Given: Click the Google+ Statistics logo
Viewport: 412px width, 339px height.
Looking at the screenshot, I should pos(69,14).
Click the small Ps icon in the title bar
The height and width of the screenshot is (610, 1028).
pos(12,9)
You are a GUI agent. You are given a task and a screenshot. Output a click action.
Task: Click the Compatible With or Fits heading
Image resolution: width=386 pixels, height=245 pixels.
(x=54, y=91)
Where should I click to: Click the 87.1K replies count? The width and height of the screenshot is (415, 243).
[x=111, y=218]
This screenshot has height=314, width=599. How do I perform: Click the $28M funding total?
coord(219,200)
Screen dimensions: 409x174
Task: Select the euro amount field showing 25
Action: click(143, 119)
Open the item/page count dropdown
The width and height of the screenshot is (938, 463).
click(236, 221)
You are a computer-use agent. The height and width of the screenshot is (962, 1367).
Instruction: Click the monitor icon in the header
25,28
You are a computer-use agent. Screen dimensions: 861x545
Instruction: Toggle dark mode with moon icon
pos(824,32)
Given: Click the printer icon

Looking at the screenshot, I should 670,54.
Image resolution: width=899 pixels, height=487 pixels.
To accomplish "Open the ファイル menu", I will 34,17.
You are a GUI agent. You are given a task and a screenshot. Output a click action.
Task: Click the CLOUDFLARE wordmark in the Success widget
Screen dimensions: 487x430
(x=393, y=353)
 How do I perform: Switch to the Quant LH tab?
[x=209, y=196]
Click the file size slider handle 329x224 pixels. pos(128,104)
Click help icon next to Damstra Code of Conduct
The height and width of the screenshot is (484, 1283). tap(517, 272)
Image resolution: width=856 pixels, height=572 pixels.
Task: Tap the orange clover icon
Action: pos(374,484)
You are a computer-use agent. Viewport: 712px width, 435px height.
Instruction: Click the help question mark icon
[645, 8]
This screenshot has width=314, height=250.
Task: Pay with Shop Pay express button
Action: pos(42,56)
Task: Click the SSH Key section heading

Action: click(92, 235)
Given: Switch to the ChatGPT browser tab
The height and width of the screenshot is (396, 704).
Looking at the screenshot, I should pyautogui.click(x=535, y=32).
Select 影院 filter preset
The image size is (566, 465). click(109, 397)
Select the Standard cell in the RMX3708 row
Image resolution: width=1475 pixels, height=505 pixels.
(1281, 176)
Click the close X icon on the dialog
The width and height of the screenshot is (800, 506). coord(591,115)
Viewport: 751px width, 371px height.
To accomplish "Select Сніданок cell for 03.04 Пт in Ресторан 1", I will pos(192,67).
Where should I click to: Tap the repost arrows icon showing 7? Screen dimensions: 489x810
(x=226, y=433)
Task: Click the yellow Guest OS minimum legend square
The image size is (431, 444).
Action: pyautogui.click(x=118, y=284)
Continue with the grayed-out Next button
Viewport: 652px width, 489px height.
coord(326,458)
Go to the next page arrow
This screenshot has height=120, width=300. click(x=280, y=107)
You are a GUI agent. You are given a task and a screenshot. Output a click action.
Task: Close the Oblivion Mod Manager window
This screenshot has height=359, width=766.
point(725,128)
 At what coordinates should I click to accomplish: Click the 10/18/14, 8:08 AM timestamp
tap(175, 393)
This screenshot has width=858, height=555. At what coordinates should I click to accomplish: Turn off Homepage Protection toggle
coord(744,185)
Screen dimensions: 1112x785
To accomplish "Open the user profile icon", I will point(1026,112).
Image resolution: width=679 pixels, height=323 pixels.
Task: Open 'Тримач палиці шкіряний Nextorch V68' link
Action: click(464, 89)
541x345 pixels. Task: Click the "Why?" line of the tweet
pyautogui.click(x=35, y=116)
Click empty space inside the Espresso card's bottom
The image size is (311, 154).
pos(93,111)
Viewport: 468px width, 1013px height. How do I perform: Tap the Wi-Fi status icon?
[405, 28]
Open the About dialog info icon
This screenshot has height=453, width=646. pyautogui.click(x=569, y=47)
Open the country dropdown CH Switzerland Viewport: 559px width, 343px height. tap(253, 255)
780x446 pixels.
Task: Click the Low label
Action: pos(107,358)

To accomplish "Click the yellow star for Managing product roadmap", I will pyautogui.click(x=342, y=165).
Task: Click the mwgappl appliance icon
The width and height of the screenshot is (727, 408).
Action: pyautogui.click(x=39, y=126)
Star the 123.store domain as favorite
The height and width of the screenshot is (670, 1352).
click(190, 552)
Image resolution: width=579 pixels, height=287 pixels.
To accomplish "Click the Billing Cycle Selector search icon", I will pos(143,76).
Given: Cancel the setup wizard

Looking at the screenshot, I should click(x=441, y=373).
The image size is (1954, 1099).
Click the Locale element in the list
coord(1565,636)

------------------------------------------------------------------------

= Your objective =
Out of the data above, transcribe exactly and only the lines starting with the line that has "Given: Switch to the ChatGPT browser tab" and going on through the line that has "Select the Standard cell in the RMX3708 row", both included.

= Output of the exercise =
Given: Switch to the ChatGPT browser tab
The height and width of the screenshot is (396, 704).
Looking at the screenshot, I should pyautogui.click(x=535, y=32).
Select 影院 filter preset
The image size is (566, 465). click(109, 397)
Select the Standard cell in the RMX3708 row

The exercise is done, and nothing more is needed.